** Opening Given information block **

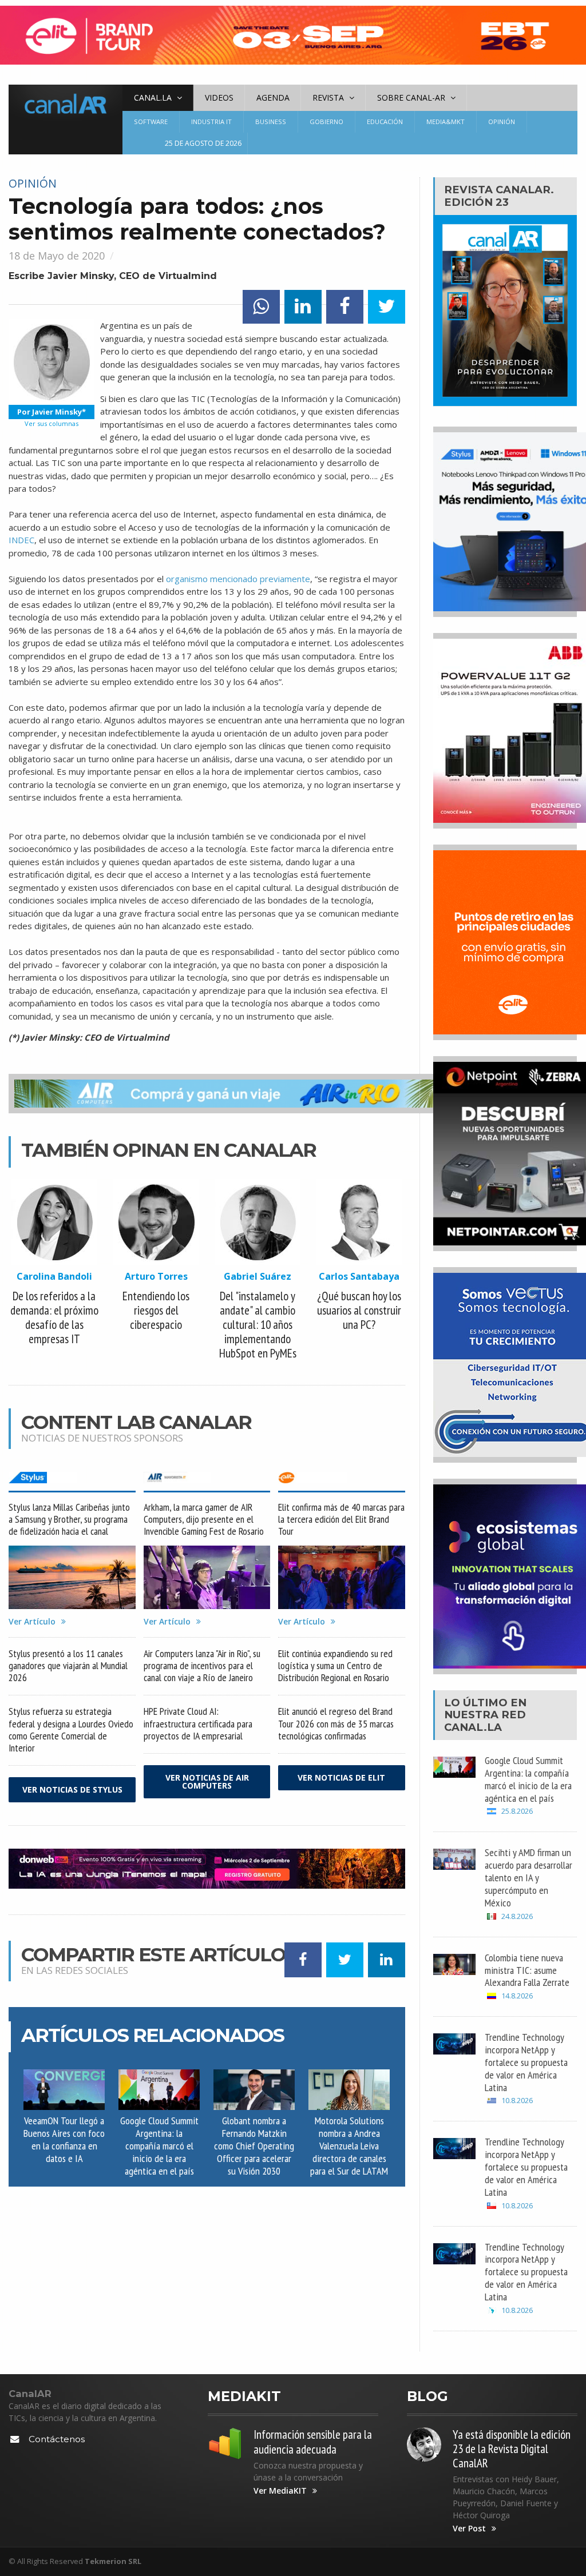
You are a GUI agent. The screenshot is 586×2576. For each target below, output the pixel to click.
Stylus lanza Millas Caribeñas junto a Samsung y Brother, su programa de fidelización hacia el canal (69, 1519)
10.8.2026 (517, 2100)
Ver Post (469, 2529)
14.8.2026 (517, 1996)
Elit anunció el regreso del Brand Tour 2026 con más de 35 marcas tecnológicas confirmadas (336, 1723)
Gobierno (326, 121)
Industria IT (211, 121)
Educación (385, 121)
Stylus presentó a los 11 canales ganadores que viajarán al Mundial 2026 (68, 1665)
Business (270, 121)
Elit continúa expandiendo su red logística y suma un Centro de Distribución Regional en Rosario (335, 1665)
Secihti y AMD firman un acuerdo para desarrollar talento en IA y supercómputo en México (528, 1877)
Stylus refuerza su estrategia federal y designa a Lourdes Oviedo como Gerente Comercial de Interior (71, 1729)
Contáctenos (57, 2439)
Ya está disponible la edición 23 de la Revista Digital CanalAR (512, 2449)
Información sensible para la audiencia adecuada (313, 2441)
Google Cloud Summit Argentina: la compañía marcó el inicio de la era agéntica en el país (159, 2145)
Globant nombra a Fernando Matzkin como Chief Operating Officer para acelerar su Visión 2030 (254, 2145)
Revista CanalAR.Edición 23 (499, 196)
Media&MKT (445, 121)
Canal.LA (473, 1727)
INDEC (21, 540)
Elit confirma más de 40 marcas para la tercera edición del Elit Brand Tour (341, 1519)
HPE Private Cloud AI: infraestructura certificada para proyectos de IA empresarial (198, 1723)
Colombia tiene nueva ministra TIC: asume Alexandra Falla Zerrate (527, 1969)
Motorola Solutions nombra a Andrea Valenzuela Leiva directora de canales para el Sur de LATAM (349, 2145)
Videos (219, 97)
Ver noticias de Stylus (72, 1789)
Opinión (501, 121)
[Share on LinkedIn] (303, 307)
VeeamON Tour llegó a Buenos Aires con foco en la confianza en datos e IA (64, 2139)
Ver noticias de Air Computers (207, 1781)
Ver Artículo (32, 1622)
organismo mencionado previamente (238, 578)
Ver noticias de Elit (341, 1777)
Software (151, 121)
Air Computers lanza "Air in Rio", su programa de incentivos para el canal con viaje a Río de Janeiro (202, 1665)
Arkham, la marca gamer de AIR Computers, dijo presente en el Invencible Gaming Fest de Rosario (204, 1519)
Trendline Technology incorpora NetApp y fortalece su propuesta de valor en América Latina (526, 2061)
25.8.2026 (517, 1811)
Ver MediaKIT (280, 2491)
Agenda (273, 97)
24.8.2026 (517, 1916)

** Closing Given information block **
** Opening Given information block **

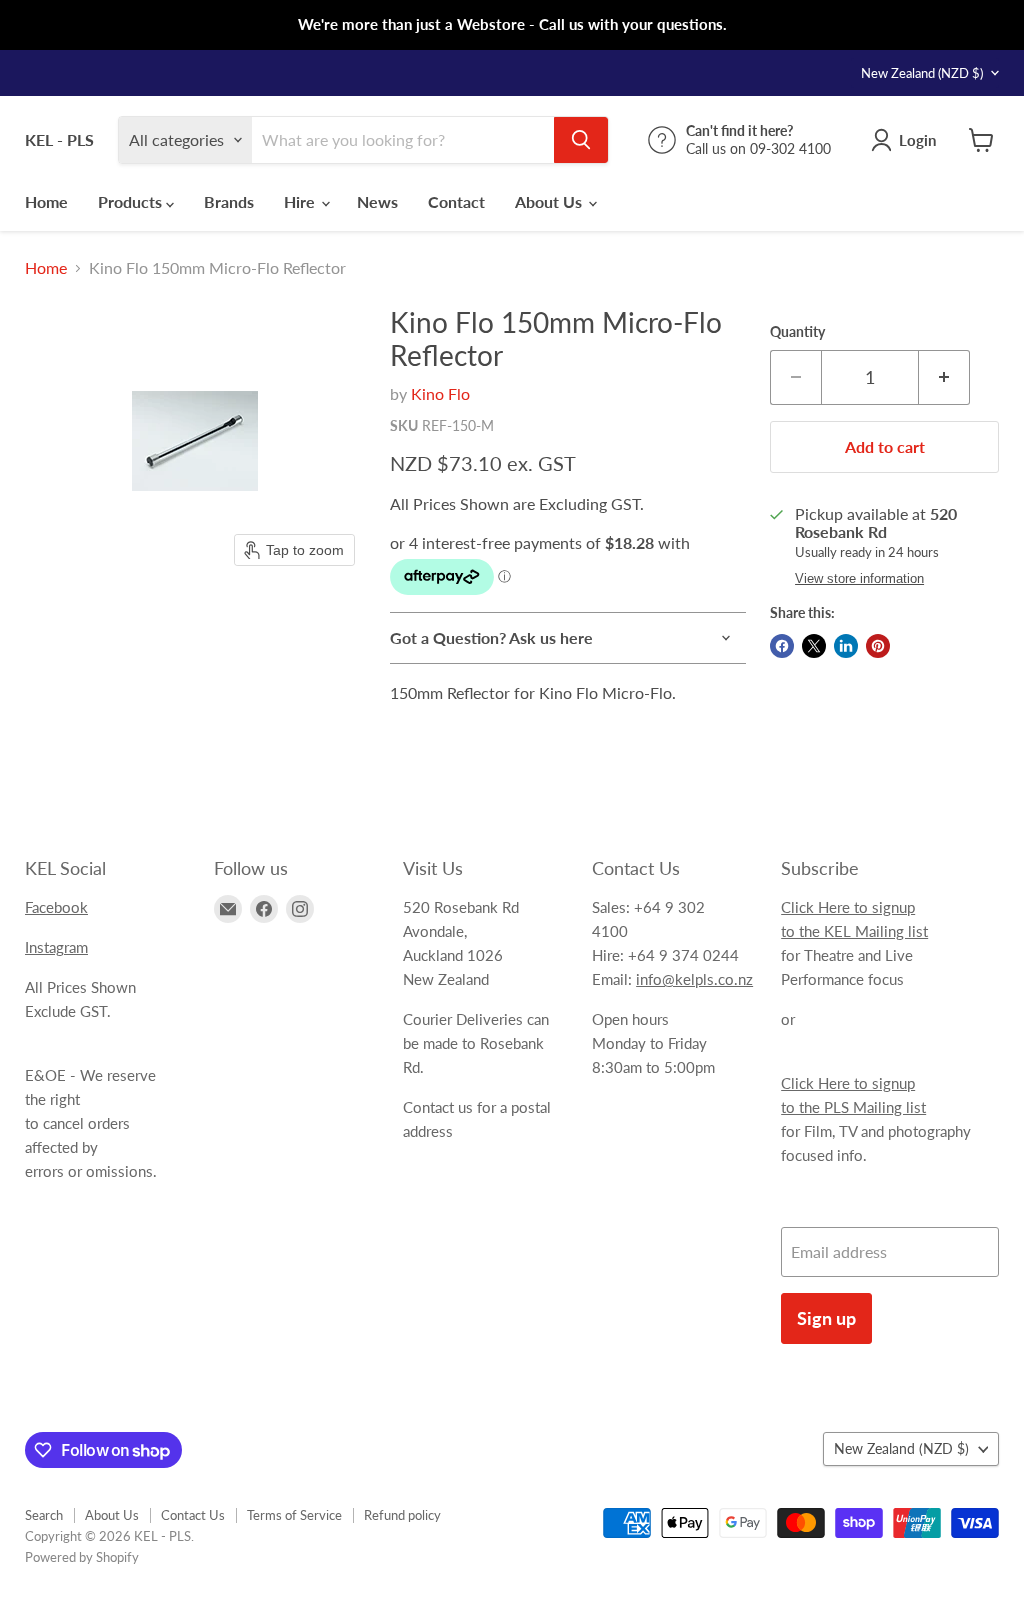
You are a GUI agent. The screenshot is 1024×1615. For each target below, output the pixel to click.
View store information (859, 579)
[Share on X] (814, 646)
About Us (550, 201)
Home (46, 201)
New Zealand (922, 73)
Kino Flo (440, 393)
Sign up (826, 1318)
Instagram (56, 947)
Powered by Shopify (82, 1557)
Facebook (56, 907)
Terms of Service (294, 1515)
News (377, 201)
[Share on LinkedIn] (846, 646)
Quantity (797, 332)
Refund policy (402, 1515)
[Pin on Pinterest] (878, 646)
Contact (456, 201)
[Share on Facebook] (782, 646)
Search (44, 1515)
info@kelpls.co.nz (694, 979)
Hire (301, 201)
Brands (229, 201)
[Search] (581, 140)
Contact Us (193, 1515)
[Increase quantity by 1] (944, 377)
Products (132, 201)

** Closing Given information block **

#### [What this task involves]
What is needed is every line from the data above that includes the string "screenshot", copied out.

#### [Output for this task]
You are a GUI agent. The screenshot is 586×2576. For each target below, output the pixel to click.
You are a GUI agent. The screenshot is 1024×1615. For each target below, output the pixel to click.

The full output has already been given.